### TASK TO CARRY OUT
Transcribe every line of the listing below without changing any of them.

### Target position listing
--- Begin ---

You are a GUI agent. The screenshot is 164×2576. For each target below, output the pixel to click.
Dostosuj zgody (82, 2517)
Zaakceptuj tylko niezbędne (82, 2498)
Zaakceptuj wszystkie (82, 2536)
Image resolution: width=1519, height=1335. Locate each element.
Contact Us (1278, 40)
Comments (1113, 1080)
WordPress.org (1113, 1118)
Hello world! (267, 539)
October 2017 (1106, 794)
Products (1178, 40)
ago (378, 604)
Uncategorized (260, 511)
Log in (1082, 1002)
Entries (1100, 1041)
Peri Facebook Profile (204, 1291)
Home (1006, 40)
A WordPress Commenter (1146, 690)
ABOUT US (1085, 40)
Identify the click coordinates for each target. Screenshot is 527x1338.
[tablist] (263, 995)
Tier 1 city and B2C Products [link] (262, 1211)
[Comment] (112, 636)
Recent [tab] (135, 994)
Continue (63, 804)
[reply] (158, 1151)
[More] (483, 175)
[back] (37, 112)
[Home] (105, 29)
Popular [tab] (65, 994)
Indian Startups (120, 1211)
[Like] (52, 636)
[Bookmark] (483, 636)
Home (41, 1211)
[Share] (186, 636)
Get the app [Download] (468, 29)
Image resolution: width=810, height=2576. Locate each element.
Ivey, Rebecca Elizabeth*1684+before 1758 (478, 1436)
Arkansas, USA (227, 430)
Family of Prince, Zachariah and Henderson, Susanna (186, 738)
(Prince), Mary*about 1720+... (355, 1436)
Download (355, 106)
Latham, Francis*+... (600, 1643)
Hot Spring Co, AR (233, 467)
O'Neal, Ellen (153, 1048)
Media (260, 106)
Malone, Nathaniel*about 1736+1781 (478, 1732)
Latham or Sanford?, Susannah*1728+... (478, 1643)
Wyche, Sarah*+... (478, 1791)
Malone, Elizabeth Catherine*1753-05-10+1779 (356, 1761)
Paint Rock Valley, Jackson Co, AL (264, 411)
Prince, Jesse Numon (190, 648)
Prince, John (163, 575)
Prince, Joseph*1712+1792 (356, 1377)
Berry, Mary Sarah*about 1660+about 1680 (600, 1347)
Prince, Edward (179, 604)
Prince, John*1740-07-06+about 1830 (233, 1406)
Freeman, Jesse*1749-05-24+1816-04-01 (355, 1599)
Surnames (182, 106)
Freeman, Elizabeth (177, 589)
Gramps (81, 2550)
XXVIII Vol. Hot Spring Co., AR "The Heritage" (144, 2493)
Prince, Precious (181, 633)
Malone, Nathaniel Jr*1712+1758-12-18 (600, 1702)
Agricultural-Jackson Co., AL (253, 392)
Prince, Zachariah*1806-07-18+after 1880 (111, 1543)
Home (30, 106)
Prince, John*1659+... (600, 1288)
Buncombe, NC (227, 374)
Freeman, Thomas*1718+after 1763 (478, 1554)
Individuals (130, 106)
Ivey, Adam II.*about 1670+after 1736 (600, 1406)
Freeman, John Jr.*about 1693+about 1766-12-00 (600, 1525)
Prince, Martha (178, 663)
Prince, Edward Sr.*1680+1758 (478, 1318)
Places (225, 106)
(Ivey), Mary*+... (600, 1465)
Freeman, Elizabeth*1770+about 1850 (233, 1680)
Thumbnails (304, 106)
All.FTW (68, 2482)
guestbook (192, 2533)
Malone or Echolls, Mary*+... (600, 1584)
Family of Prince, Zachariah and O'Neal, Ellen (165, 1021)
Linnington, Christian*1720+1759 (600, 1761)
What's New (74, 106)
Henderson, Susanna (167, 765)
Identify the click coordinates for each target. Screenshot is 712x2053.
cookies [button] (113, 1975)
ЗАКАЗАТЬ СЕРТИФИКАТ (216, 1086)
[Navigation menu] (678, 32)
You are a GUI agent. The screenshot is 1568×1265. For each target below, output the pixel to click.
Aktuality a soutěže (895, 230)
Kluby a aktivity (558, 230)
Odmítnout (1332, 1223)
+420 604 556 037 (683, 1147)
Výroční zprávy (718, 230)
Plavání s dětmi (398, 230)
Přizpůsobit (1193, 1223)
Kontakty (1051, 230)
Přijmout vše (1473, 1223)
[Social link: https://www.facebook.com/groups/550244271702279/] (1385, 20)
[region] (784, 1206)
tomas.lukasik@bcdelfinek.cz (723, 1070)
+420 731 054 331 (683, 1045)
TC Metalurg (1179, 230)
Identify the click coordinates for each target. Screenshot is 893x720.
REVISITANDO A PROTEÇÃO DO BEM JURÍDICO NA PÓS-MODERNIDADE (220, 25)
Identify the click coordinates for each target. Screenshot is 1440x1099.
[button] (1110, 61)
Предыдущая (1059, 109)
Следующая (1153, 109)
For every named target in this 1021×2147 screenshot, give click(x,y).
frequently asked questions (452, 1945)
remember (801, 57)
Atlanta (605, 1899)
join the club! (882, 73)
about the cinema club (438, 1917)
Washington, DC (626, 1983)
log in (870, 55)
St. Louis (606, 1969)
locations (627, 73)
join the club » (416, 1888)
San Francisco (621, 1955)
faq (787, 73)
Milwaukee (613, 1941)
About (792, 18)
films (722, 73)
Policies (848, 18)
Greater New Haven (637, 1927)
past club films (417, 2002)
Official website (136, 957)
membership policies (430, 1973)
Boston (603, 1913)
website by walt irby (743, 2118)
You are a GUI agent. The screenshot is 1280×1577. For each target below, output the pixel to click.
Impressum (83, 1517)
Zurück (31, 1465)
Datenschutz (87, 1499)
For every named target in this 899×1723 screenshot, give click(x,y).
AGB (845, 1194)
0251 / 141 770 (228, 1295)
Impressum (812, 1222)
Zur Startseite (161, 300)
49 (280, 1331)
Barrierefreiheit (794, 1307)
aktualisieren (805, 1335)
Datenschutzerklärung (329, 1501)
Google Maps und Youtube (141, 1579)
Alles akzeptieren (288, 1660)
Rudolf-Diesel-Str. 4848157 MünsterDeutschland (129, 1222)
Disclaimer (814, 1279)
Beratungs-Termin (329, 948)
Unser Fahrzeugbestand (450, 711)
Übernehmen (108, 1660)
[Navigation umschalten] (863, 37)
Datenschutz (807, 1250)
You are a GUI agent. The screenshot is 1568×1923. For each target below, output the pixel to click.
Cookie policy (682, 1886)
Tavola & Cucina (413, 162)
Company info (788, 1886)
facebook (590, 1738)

--- End ---

### TASK RESULT
You are a GUI agent. The screenshot is 164×2576. For each target below, output the pixel to click.
Dostosuj zgody (82, 2517)
Zaakceptuj tylko niezbędne (82, 2498)
Zaakceptuj wszystkie (82, 2536)
Image resolution: width=1519, height=1335. Locate each element.
Contact Us (1278, 40)
Comments (1113, 1080)
WordPress.org (1113, 1118)
Hello world! (267, 539)
October 2017 (1106, 794)
Products (1178, 40)
ago (378, 604)
Uncategorized (260, 511)
Log in (1082, 1002)
Entries (1100, 1041)
Peri Facebook Profile (204, 1291)
Home (1006, 40)
A WordPress Commenter (1146, 690)
ABOUT US (1085, 40)
Identify the click coordinates for each target. Screenshot is 527x1338.
[tablist] (263, 995)
Tier 1 city and B2C Products [link] (262, 1211)
[Comment] (112, 636)
Recent [tab] (135, 994)
Continue (63, 804)
[reply] (158, 1151)
[More] (483, 175)
[back] (37, 112)
[Home] (105, 29)
Popular [tab] (65, 994)
Indian Startups (120, 1211)
[Like] (52, 636)
[Bookmark] (483, 636)
Home (41, 1211)
[Share] (186, 636)
Get the app [Download] (468, 29)
Image resolution: width=810, height=2576. Locate each element.
Ivey, Rebecca Elizabeth*1684+before 1758 (478, 1436)
Arkansas, USA (227, 430)
Family of Prince, Zachariah and Henderson, Susanna (186, 738)
(Prince), Mary*about 1720+... (355, 1436)
Download (355, 106)
Latham, Francis*+... (600, 1643)
Hot Spring Co, AR (233, 467)
O'Neal, Ellen (153, 1048)
Media (260, 106)
Malone, Nathaniel*about 1736+1781 (478, 1732)
Latham or Sanford?, Susannah*1728+... (478, 1643)
Wyche, Sarah*+... (478, 1791)
Malone, Elizabeth Catherine*1753-05-10+1779 (356, 1761)
Paint Rock Valley, Jackson Co, AL (264, 411)
Prince, Jesse Numon (190, 648)
Prince, John (163, 575)
Prince, Joseph*1712+1792 (356, 1377)
Berry, Mary Sarah*about 1660+about 1680 (600, 1347)
Prince, Edward (179, 604)
Prince, John*1740-07-06+about 1830 (233, 1406)
Freeman, Jesse*1749-05-24+1816-04-01 (355, 1599)
Surnames (182, 106)
Freeman, Elizabeth (177, 589)
Gramps (81, 2550)
XXVIII Vol. Hot Spring Co., AR "The Heritage" (144, 2493)
Prince, Precious (181, 633)
Malone, Nathaniel Jr*1712+1758-12-18 (600, 1702)
Agricultural-Jackson Co., AL (253, 392)
Prince, Zachariah*1806-07-18+after 1880 (111, 1543)
Home (30, 106)
Prince, John*1659+... (600, 1288)
Buncombe, NC (227, 374)
Freeman, Thomas*1718+after 1763 (478, 1554)
Individuals (130, 106)
Ivey, Adam II.*about 1670+after 1736 (600, 1406)
Freeman, John Jr.*about 1693+about 1766-12-00 (600, 1525)
Prince, Martha (178, 663)
Prince, Edward Sr.*1680+1758 (478, 1318)
Places (225, 106)
(Ivey), Mary*+... (600, 1465)
Freeman, Elizabeth*1770+about 1850 (233, 1680)
Thumbnails (304, 106)
All.FTW (68, 2482)
guestbook (192, 2533)
Malone or Echolls, Mary*+... (600, 1584)
Family of Prince, Zachariah and O'Neal, Ellen (165, 1021)
Linnington, Christian*1720+1759 (600, 1761)
What's New (74, 106)
Henderson, Susanna (167, 765)
Identify the click coordinates for each target. Screenshot is 712x2053.
cookies [button] (113, 1975)
ЗАКАЗАТЬ СЕРТИФИКАТ (216, 1086)
[Navigation menu] (678, 32)
You are a GUI agent. The screenshot is 1568×1265. For each target below, output the pixel to click.
Aktuality a soutěže (895, 230)
Kluby a aktivity (558, 230)
Odmítnout (1332, 1223)
+420 604 556 037 (683, 1147)
Výroční zprávy (718, 230)
Plavání s dětmi (398, 230)
Přizpůsobit (1193, 1223)
Kontakty (1051, 230)
Přijmout vše (1473, 1223)
[Social link: https://www.facebook.com/groups/550244271702279/] (1385, 20)
[region] (784, 1206)
tomas.lukasik@bcdelfinek.cz (723, 1070)
+420 731 054 331 (683, 1045)
TC Metalurg (1179, 230)
Identify the click coordinates for each target. Screenshot is 893x720.
REVISITANDO A PROTEÇÃO DO BEM JURÍDICO NA PÓS-MODERNIDADE (220, 25)
Identify the click coordinates for each target. Screenshot is 1440x1099.
[button] (1110, 61)
Предыдущая (1059, 109)
Следующая (1153, 109)
For every named target in this 1021×2147 screenshot, give click(x,y).
frequently asked questions (452, 1945)
remember (801, 57)
Atlanta (605, 1899)
join the club! (882, 73)
about the cinema club (438, 1917)
Washington, DC (626, 1983)
log in (870, 55)
St. Louis (606, 1969)
locations (627, 73)
join the club » (416, 1888)
San Francisco (621, 1955)
faq (787, 73)
Milwaukee (613, 1941)
About (792, 18)
films (722, 73)
Policies (848, 18)
Greater New Haven (637, 1927)
past club films (417, 2002)
Official website (136, 957)
membership policies (430, 1973)
Boston (603, 1913)
website by walt irby (743, 2118)
You are a GUI agent. The screenshot is 1280×1577. For each target below, output the pixel to click.
Impressum (83, 1517)
Zurück (31, 1465)
Datenschutz (87, 1499)
For every named target in this 899×1723 screenshot, give click(x,y).
AGB (845, 1194)
0251 / 141 770 (228, 1295)
Impressum (812, 1222)
Zur Startseite (161, 300)
49 (280, 1331)
Barrierefreiheit (794, 1307)
aktualisieren (805, 1335)
Datenschutzerklärung (329, 1501)
Google Maps und Youtube (141, 1579)
Alles akzeptieren (288, 1660)
Rudolf-Diesel-Str. 4848157 MünsterDeutschland (129, 1222)
Disclaimer (814, 1279)
Beratungs-Termin (329, 948)
Unser Fahrzeugbestand (450, 711)
Übernehmen (108, 1660)
[Navigation umschalten] (863, 37)
Datenschutz (807, 1250)
You are a GUI agent. The screenshot is 1568×1923. For each target below, output the pixel to click.
Cookie policy (682, 1886)
Tavola & Cucina (413, 162)
Company info (788, 1886)
facebook (590, 1738)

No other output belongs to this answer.